How do you integrate #int xsin(4x)# by integration by parts method?

2 Answers
Eddie
Jul 25, 2016

#= - 1/4x cos(4x) + 1/16 sin(4x) + C#

Explanation:

#int xsin(4x) \ dx#

#= int x d/dx ( - 1/4 cos(4x)) \ dx#

which by IBP:
#= - 1/4x cos(4x) + 1/4 int d/dx( x) * cos(4x) \ dx#

#= - 1/4x cos(4x) + 1/4 int cos(4x) \ dx#

#= - 1/4x cos(4x) + 1/4 * 1/4 sin(4x) + C#

#= - 1/4x cos(4x) + 1/16 sin(4x) + C#

mason m
Jul 25, 2016

#-1/4xcos(4x)+1/16sin(4x)+C#

Explanation:

Before integrating by parts, we can first use substitution to get rid of the #4x# in the sine function.

**TASKS TO CARRY OUT**.
A - In the integration thread, which expressions in Eddie's explanation begin with an equals sign?
B - In the integration thread, what does mason m say can be done before integrating by parts?

**SUPPLIED MATERIAL**.
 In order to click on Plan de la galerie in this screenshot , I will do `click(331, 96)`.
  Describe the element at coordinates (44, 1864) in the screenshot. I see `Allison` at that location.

**FINAL RESULTS**.
A -
- = int x d/dx ( - 1/4 cos(4x)) \ dx
- = - 1/4x cos(4x) + 1/4 int d/dx( x) * cos(4x) \ dx
- = - 1/4x cos(4x) + 1/4 int cos(4x) \ dx
- = - 1/4x cos(4x) + 1/4 * 1/4 sin(4x) + C
- = - 1/4x cos(4x) + 1/16 sin(4x) + C

B - Substitution can be used first to get rid of the 4x in the sine function.